◀ ▲ ▶Branches / Geometry / Elements-euclid / Book--6-similar-figures / Proof: By Euclid

Proof: By Euclid

(related to Proposition: 6.08: Perpendicular in Right-Angled Triangle makes two Similar Triangles)

• For since (angle) $BAC$ is equal to $ADB$ - for each (are) right angles - and the (angle) at $B$ (is) common to the two triangles $ABC$ and $ABD$, the remaining (angle) $ACB$ is thus equal to the remaining (angle) $BAD$ [Prop. 1.32].
• Thus, triangle $ABC$ is equiangular to triangle $ABD$.

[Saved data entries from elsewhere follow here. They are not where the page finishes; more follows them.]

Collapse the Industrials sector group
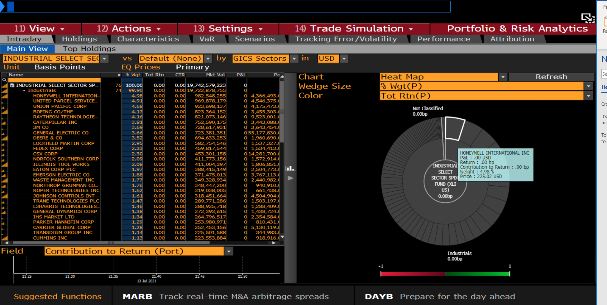The image size is (607, 305). pos(24,91)
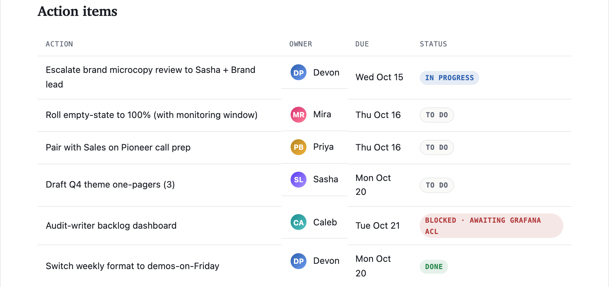Click the Wed Oct 15 due date
Image resolution: width=609 pixels, height=287 pixels.
coord(379,77)
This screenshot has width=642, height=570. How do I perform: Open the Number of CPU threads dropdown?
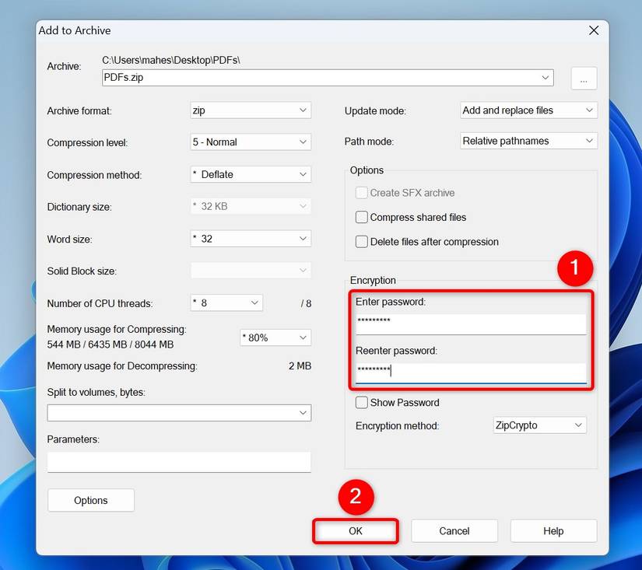point(226,302)
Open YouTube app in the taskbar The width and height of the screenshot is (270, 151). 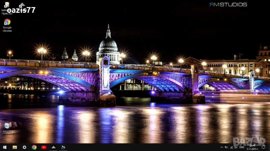(x=44, y=147)
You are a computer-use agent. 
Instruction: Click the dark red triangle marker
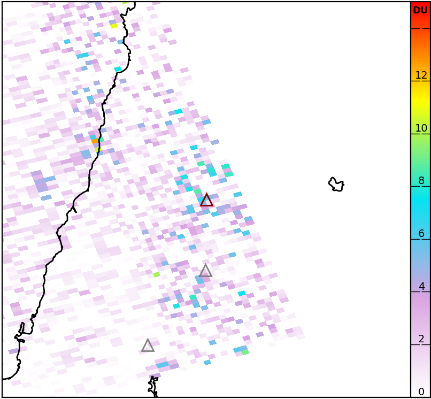point(206,201)

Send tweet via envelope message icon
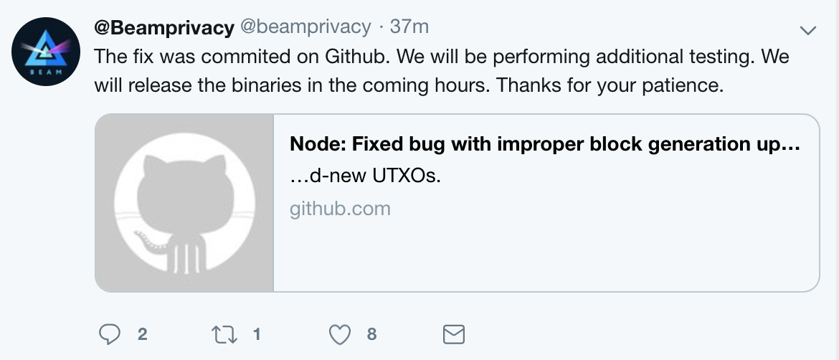(x=454, y=335)
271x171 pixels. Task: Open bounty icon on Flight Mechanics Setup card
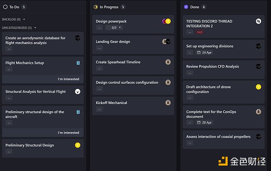(x=78, y=63)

• Thus, as $BC$, subtending the right angle in triangle $ABC$, is to $BA$, subtending the right angle in triangle $ABD$, so the same $AB$, subtending the angle at $C$ in triangle $ABC$, (is) to $BD$, subtending the equal (angle) $BAD$ in triangle $ABD$, and, further, (so is) $AC$ to $AD$, (both) subtending the angle at $B$ common to the two triangles [Prop. 6.4].
• Thus, triangle $ABC$ is equiangular to triangle $ABD$, and has the sides about the equal angles proportional.

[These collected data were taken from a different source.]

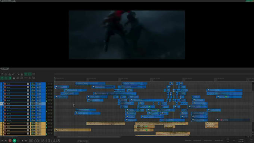
Task: Click the horizontal scrollbar below the timeline
Action: point(89,137)
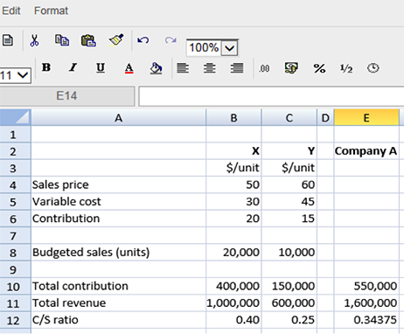Viewport: 404px width, 334px height.
Task: Click the fill color paint bucket
Action: [156, 68]
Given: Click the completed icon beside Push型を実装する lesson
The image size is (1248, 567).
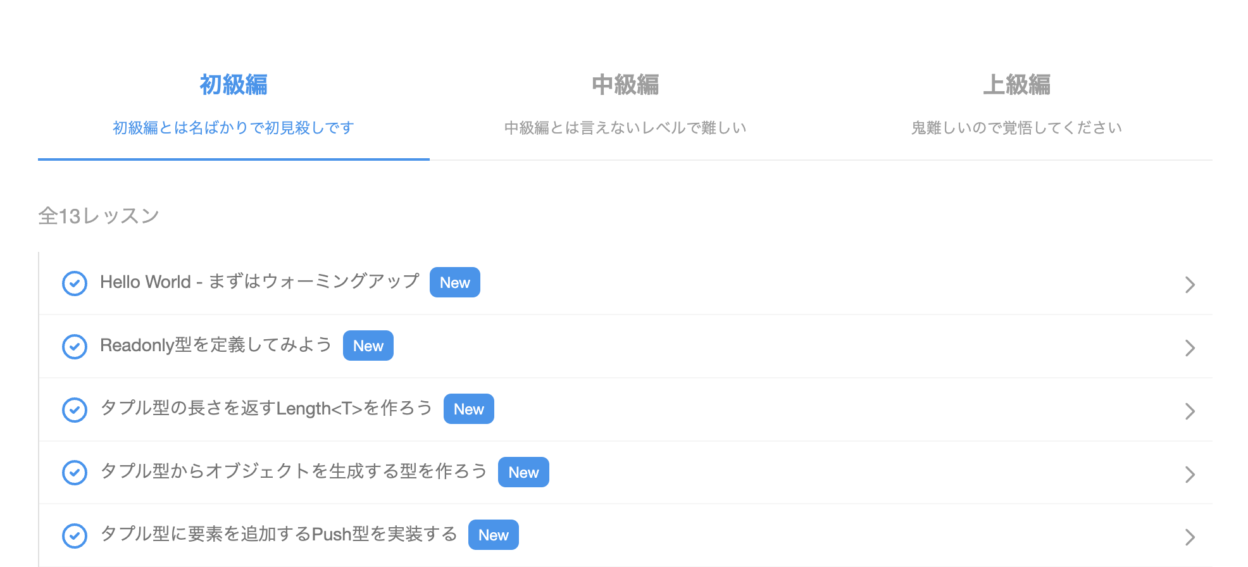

• Thus, triangle $ABC$ [is] [similar]bookofproofs$1983 to triangle $ABD$ [Def. 6.1] .
• So, similarly, we can show that triangle $ABC$ is also similar to triangle $ADC$.

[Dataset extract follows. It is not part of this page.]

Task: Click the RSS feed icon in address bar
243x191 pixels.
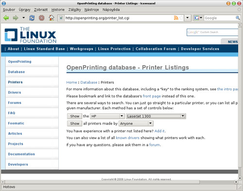Action: pyautogui.click(x=176, y=18)
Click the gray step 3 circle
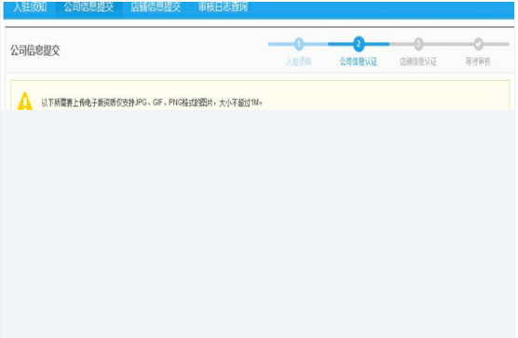 click(x=418, y=44)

• Thus, [triangles] $ABD$ and $ADC$ are each similar to the whole (triangle) $ABC$.
• So I say that triangles $ABD$ and $ADC$ are also similar to one another.
• For since the right angle $BDA$ is equal to the right angle $ADC$, and, indeed, (angle) $BAD$ was also shown (to be) equal to the (angle) at $C$, thus the remaining (angle) at $B$ is also equal to the remaining (angle) $DAC$ [Prop. 1.32].
• Thus, triangle $ABD$ is equiangular to triangle $ADC$.
• Thus, as $BD$, subtending (angle) $BAD$ in triangle $ABD$, is to $DA$, subtending the (angle) at $C$ in triangle $ADC$, (which is) equal to (angle) $BAD$, so (is) the same $AD$, subtending the angle at $B$ in triangle $ABD$, to $DC$, subtending (angle) $DAC$ in triangle $ADC$, (which is) equal to the (angle) at $B$, and, further, (so is) $BA$ to $AC$, (each) subtending right angles [Prop. 6.4].
• Thus, triangle $ABD$ is similar to triangle $ADC$ [Def. 6.1] .
• Thus, if, in a right-angled triangle, a (straight line) is drawn from the right angle perpendicular to the base then the triangles around the perpendicular are similar to the whole (triangle), and to one another.
• (Which is) the very thing it was required to show.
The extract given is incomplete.